Conformational
transitions of protein between different states
are often associated with their biological functions. These dynamic
processes, however, are usually not easy to be well characterized
by experimental measurements, mainly because of inadequate temporal
and spatial resolution. Meantime, sampling of configuration space
with molecular dynamics (MD) simulations is still a challenge. Here
we proposed a robust two-ended data-driven accelerated (teDA2) conformational
sampling method, which drives the structural change in an adaptively
updated feature space without introducing a bias potential. teDA2
was applied to explore adenylate kinase (ADK), a model with well characterized
“open” and “closed” states. A single conformational
transition event of ADK could be achieved within only a few or tens
of nanoseconds sampled with teDA2. By analyzing hundreds of transition
events, we reproduced different mechanisms and the associated pathways
for domain motion of ADK reported in the literature.

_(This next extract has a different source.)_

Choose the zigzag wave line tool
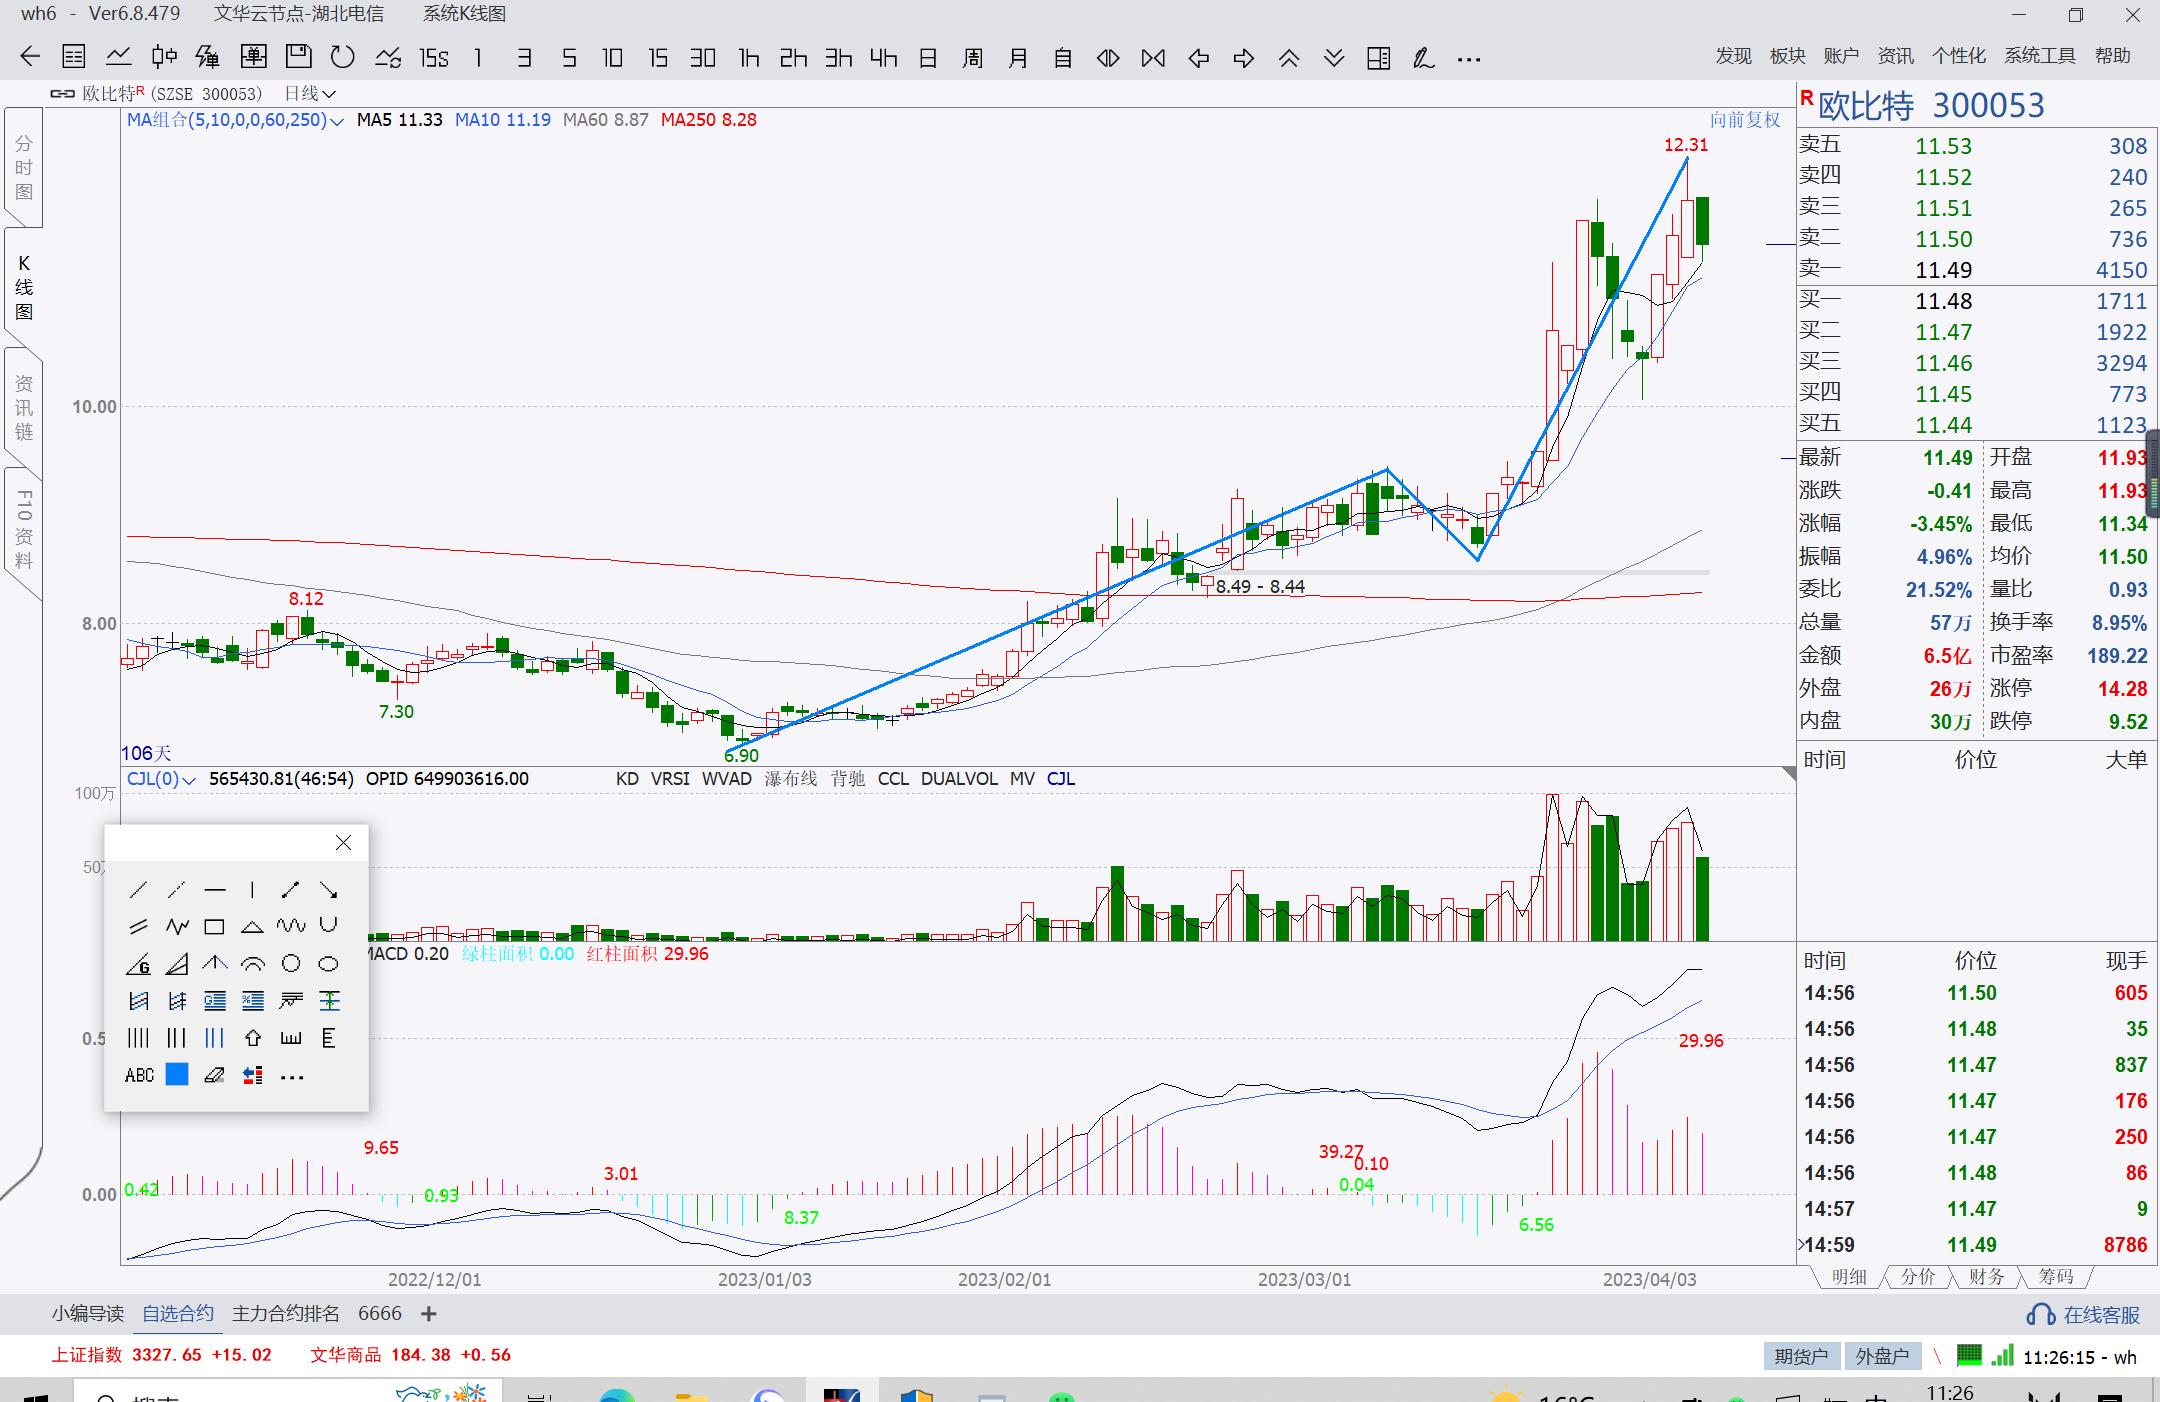Image resolution: width=2160 pixels, height=1402 pixels. pyautogui.click(x=177, y=927)
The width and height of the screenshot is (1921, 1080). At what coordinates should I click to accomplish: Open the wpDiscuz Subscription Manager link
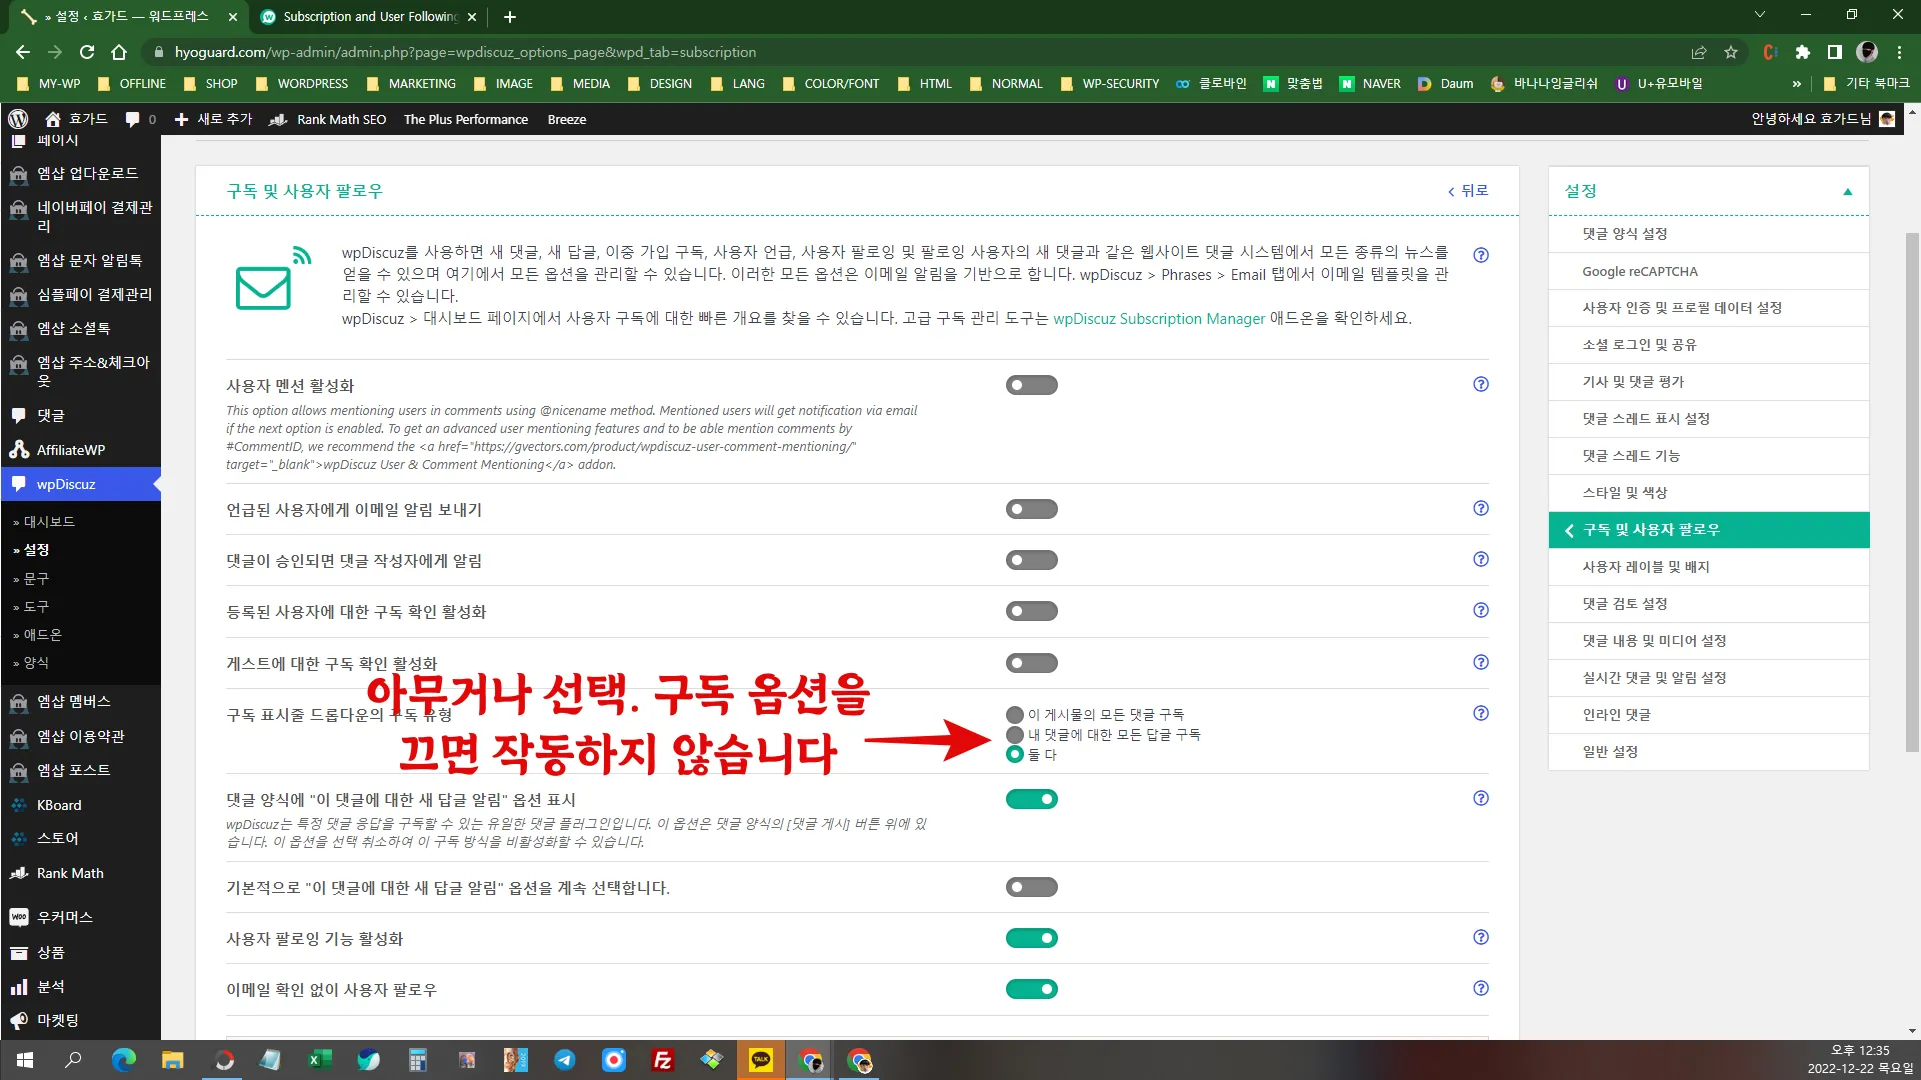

The multiroute
characteristic of ADK was confirmed by the fact that some metastable
states identified with teDA2 resemble available crystal structures
determined at different conditions. This feature was further validated
with Markov state modeling with independent MD simulations. Therefore,
our work provides strong evidence for the conformational plasticity
of protein, which is mainly due to the inherent degree of flexibility.
As a reliable and efficient enhanced sampling protocol, teDA2 could
be used to study the dynamics between functional states of various
biomolecular machines.